- [YOUR GOAL] The answer must be an exact copy of every record.

- [TASK INPUT]

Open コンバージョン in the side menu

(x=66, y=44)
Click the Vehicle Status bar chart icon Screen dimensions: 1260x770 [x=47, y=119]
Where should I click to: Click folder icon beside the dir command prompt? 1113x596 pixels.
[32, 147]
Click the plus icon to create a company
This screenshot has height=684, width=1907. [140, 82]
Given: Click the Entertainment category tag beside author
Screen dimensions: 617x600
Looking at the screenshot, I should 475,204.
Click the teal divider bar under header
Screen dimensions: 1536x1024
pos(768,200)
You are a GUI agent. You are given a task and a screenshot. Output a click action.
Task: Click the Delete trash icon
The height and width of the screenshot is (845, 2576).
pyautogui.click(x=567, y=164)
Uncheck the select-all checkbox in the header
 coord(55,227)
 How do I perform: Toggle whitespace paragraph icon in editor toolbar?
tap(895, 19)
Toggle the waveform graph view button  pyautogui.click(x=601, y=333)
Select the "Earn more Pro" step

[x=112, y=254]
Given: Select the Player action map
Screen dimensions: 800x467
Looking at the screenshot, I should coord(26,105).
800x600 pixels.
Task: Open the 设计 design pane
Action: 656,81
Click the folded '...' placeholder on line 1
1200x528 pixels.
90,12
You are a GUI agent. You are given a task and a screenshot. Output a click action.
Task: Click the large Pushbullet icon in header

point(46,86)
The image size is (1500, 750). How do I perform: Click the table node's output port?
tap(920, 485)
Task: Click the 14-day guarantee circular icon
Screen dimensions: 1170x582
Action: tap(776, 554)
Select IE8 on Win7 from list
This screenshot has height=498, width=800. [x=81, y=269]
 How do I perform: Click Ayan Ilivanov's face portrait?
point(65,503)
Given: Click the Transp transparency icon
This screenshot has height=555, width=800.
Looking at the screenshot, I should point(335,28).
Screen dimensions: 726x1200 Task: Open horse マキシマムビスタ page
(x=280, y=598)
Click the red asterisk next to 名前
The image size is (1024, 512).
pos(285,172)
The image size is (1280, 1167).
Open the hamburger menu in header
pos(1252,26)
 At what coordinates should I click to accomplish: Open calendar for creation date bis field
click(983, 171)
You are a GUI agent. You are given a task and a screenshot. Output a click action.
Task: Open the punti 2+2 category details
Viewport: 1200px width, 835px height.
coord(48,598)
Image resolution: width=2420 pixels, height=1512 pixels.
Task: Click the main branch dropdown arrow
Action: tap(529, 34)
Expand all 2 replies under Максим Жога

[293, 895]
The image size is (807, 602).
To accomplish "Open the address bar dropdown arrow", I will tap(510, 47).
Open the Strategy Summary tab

- [ANSWER SECTION]
Open コンバージョン in the side menu

(x=66, y=44)
Click the Vehicle Status bar chart icon Screen dimensions: 1260x770 [x=47, y=119]
Where should I click to: Click folder icon beside the dir command prompt? 1113x596 pixels.
[32, 147]
Click the plus icon to create a company
This screenshot has height=684, width=1907. [140, 82]
Given: Click the Entertainment category tag beside author
Screen dimensions: 617x600
Looking at the screenshot, I should 475,204.
Click the teal divider bar under header
Screen dimensions: 1536x1024
pos(768,200)
You are a GUI agent. You are given a task and a screenshot. Output a click action.
Task: Click the Delete trash icon
The height and width of the screenshot is (845, 2576).
pyautogui.click(x=567, y=164)
Uncheck the select-all checkbox in the header
 coord(55,227)
 How do I perform: Toggle whitespace paragraph icon in editor toolbar?
tap(895, 19)
Toggle the waveform graph view button  pyautogui.click(x=601, y=333)
Select the "Earn more Pro" step

[x=112, y=254]
Given: Select the Player action map
Screen dimensions: 800x467
Looking at the screenshot, I should coord(26,105).
800x600 pixels.
Task: Open the 设计 design pane
Action: 656,81
Click the folded '...' placeholder on line 1
1200x528 pixels.
90,12
You are a GUI agent. You are given a task and a screenshot. Output a click action.
Task: Click the large Pushbullet icon in header

point(46,86)
The image size is (1500, 750). How do I perform: Click the table node's output port?
tap(920, 485)
Task: Click the 14-day guarantee circular icon
Screen dimensions: 1170x582
Action: tap(776, 554)
Select IE8 on Win7 from list
This screenshot has height=498, width=800. [x=81, y=269]
 How do I perform: Click Ayan Ilivanov's face portrait?
point(65,503)
Given: Click the Transp transparency icon
This screenshot has height=555, width=800.
Looking at the screenshot, I should point(335,28).
Screen dimensions: 726x1200 Task: Open horse マキシマムビスタ page
(x=280, y=598)
Click the red asterisk next to 名前
The image size is (1024, 512).
pos(285,172)
The image size is (1280, 1167).
Open the hamburger menu in header
pos(1252,26)
 At what coordinates should I click to accomplish: Open calendar for creation date bis field
click(983, 171)
You are a GUI agent. You are given a task and a screenshot. Output a click action.
Task: Open the punti 2+2 category details
Viewport: 1200px width, 835px height.
coord(48,598)
Image resolution: width=2420 pixels, height=1512 pixels.
Task: Click the main branch dropdown arrow
Action: tap(529, 34)
Expand all 2 replies under Максим Жога

[293, 895]
The image size is (807, 602).
To accomplish "Open the address bar dropdown arrow", I will tap(510, 47).
Open the Strategy Summary tab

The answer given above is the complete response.